Sunday 29 November 2009

Musing on the Muse

I find it very hard to be creative at this time of the year; my inspiration seems to disappear as soon as the grey days start and rain falls. I've been doing some meditation on that and I think that my frustration at feeling unable to connect with inspiration gives my usual seasonal depression an additional edge. I'm no longer sure if it's the depression blocking my inspiration, or if my depression is partly fueled by my inability to create and both are caused by a third thing - ie the darkness.

My meditations and workings recently have all been centred in healing and health - for me and my family - but once we're all in good shape again, I'm planning to start meditations on inspiration and seeking my Muse again. For me, meditations on the sun seem a good place to start, but I wondered what other people use to kick-start their creativity while having a dry spell?

Obviously, being out in nature helps, but due to my back injury that has been difficult recently. This injury and our recent combined family ill-health have been a real shock to the system. It is scary quite how vulnerable we are, and how much of our carefully ordered life falls apart when I'm not very mobile even for a short while.

I think confidence has a certain amount to do with inspiration as well - or maybe it's just that confidence enhances my receptiveness to inspiration. I'll tend to question it less and act on it more when I'm feeling good about myself and my abilities. This is clearly also linked to my depression. Recently I read a certain famous series of books which, despite being bestsellers, are *really* badly written and it really knocked my confidence for several weeks. What is the point of spending years learning and practising my writing (and still not being published) when other people can get such badly written and derivative drivel published and have such a huge volume of sales?

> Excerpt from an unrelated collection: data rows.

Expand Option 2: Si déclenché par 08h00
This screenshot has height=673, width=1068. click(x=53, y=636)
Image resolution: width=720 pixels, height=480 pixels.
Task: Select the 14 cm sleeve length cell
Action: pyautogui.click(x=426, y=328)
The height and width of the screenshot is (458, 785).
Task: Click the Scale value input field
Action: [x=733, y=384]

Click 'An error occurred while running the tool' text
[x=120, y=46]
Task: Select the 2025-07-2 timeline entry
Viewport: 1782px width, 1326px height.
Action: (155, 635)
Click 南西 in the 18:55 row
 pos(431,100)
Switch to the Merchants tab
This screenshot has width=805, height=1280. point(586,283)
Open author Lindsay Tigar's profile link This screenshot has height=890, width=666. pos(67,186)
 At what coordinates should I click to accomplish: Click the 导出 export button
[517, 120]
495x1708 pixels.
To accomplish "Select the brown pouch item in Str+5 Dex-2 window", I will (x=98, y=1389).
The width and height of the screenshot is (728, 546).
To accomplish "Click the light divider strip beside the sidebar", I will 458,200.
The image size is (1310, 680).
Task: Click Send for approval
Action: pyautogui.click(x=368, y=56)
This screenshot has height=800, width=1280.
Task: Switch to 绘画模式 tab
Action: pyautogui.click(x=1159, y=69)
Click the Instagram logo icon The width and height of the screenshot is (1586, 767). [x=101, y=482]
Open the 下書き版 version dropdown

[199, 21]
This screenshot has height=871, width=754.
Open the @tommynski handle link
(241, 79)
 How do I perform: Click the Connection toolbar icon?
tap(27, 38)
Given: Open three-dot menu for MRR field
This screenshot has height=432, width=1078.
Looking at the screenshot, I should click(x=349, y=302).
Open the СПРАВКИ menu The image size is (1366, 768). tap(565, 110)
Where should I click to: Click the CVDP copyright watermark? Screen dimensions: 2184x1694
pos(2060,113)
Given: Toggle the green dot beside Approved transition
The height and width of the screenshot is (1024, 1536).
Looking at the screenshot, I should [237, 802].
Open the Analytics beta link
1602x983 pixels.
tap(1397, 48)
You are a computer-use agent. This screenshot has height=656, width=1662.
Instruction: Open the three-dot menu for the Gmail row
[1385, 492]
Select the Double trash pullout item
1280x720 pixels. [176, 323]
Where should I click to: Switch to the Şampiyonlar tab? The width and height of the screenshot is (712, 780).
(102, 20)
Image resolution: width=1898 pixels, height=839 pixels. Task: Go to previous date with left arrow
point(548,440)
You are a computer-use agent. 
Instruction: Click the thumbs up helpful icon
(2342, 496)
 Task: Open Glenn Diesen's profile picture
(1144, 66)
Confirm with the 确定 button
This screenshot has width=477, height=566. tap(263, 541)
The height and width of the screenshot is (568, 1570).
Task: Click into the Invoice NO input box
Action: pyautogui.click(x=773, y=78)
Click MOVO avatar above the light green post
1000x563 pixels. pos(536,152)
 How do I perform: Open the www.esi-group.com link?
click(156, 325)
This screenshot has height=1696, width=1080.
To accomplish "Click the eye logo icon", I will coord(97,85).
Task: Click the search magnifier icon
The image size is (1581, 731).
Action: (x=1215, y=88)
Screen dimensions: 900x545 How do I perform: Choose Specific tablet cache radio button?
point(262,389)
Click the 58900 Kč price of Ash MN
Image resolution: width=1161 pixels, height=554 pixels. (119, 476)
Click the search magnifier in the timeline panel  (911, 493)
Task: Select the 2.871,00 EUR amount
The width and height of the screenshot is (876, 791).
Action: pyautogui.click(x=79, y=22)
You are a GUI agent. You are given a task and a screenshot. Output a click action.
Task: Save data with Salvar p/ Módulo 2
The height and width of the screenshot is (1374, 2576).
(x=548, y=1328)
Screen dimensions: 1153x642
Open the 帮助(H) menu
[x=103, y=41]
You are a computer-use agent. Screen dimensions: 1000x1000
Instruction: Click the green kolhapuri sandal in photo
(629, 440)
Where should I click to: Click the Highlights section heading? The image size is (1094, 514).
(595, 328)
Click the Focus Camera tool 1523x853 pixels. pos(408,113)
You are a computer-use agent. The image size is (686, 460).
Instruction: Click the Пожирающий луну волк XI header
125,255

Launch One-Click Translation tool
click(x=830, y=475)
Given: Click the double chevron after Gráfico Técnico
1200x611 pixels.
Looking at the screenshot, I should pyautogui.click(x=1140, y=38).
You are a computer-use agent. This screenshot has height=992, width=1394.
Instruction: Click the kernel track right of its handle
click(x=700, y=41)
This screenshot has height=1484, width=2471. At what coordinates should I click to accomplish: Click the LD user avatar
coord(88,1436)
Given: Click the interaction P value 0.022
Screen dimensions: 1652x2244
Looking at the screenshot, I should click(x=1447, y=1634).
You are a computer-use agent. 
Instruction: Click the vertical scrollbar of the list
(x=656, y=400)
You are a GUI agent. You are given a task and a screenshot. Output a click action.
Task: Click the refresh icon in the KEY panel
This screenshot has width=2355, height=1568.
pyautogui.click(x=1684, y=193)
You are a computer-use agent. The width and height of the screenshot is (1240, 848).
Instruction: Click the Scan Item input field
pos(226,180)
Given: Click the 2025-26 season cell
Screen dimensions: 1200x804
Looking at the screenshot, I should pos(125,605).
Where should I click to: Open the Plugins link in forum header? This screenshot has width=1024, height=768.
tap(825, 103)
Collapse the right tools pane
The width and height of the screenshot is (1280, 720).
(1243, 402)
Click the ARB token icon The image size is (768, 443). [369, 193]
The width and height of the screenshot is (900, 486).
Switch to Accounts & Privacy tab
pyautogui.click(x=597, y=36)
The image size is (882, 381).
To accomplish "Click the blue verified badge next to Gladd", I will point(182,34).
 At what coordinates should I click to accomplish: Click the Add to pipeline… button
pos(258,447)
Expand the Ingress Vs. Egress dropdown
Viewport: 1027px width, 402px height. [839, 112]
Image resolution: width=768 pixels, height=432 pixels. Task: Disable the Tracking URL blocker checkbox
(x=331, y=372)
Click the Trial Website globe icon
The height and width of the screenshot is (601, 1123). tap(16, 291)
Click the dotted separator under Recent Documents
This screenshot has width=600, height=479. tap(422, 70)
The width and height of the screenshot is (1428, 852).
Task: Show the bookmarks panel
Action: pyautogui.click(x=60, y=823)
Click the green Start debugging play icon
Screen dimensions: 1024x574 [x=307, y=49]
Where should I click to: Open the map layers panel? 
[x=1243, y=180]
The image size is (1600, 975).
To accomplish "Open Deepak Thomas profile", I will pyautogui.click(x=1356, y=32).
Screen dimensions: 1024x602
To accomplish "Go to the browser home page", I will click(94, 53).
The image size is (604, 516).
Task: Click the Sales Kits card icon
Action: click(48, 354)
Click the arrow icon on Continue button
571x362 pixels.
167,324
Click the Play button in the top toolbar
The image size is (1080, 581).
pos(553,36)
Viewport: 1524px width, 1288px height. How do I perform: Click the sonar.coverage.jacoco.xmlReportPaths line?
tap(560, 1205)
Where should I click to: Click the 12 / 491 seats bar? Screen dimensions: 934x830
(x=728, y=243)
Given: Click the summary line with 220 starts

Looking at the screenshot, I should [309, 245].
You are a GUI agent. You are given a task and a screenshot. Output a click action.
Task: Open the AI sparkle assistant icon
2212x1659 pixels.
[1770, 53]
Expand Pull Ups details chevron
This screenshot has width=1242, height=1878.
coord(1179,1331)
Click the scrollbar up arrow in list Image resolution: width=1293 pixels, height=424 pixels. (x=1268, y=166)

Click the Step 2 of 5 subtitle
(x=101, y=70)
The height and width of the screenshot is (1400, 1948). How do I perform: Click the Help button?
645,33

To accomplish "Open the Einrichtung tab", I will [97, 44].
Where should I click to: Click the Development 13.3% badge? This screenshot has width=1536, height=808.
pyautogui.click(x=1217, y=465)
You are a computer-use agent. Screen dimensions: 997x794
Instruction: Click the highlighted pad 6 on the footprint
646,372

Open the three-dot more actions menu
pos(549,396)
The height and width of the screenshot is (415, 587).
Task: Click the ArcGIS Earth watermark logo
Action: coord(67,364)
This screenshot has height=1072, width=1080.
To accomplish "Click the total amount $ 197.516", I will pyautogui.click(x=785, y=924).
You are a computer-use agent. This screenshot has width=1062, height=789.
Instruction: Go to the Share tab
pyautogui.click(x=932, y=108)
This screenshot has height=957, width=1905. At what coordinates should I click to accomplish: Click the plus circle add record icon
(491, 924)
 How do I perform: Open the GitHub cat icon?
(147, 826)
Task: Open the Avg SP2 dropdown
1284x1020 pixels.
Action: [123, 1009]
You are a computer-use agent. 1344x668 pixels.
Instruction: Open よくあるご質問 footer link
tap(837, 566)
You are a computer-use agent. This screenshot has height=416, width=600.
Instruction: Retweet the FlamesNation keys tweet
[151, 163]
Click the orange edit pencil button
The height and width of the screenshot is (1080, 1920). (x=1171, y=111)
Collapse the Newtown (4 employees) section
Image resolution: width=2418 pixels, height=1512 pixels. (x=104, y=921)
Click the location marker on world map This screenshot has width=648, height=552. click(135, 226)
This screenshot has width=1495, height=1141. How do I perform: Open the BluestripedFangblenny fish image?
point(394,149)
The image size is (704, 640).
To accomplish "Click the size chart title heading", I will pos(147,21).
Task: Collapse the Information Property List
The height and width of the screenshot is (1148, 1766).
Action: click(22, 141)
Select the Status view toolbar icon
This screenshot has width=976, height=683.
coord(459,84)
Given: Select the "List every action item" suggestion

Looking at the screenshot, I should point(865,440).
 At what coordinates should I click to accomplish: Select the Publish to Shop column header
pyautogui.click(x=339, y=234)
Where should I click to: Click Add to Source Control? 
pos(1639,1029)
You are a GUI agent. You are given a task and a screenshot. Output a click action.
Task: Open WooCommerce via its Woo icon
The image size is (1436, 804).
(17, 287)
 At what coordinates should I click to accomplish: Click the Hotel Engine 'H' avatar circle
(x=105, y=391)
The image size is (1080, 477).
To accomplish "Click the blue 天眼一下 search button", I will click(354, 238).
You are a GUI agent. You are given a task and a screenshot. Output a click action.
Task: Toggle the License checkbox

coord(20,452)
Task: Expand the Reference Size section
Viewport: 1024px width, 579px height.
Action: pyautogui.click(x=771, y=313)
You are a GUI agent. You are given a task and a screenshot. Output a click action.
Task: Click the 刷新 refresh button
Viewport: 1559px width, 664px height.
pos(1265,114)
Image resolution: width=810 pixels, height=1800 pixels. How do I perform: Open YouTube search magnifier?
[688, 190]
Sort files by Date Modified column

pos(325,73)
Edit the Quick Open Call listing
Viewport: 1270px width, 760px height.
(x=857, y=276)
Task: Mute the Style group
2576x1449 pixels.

Time is another factor. Sometimes I get a moment of inspiration but I'm in the middle of shopping, or doing some activity with the kids. If I was single with no ties or responsibilities I could write whenever the mood struck, through the night, without worrying about getting meals. I know these mundane things shouldn't interfere, but realistically they do. My kids have a prior claim on me, we all have to eat. Since my writing isn't bringing in any money, perhaps the time I spend doing it is self-indulgent and I shouldn't be trying to tempt the Muse at all. Maybe I should be glad I can't seem to write at the moment, and use the time to do some actual paid work.

I think I'm having an inspiration crisis, so I need to meditate on that. Any thoughts or wishes welcome!

2 comments:

Joxy34 said...

Writing is a big part of who you are hon, write every day, whether that's a blog post, a daft little poem scribbled on the back of a recipe.. a few sentences.. heck even a shopping list.

I firmly believe we are better people and parents when we "indulge" our passions.

bethnoir said...

take a little notebook to scribble things down in, wherever you are. I find that even a sentence can remind me what inspired me later. I find bits from different time and see if they'll work together, that can be interesting too.

Sometimes I just list words that I particularly like at that moment and see where that takes me.
I often get inspired by dreams and keep a dream diary which is very weird to read back after I've forgotten the original dream.

Having said that I am rubbish and hardly ever complete any writing these days so it's probably best to ignore my ideas!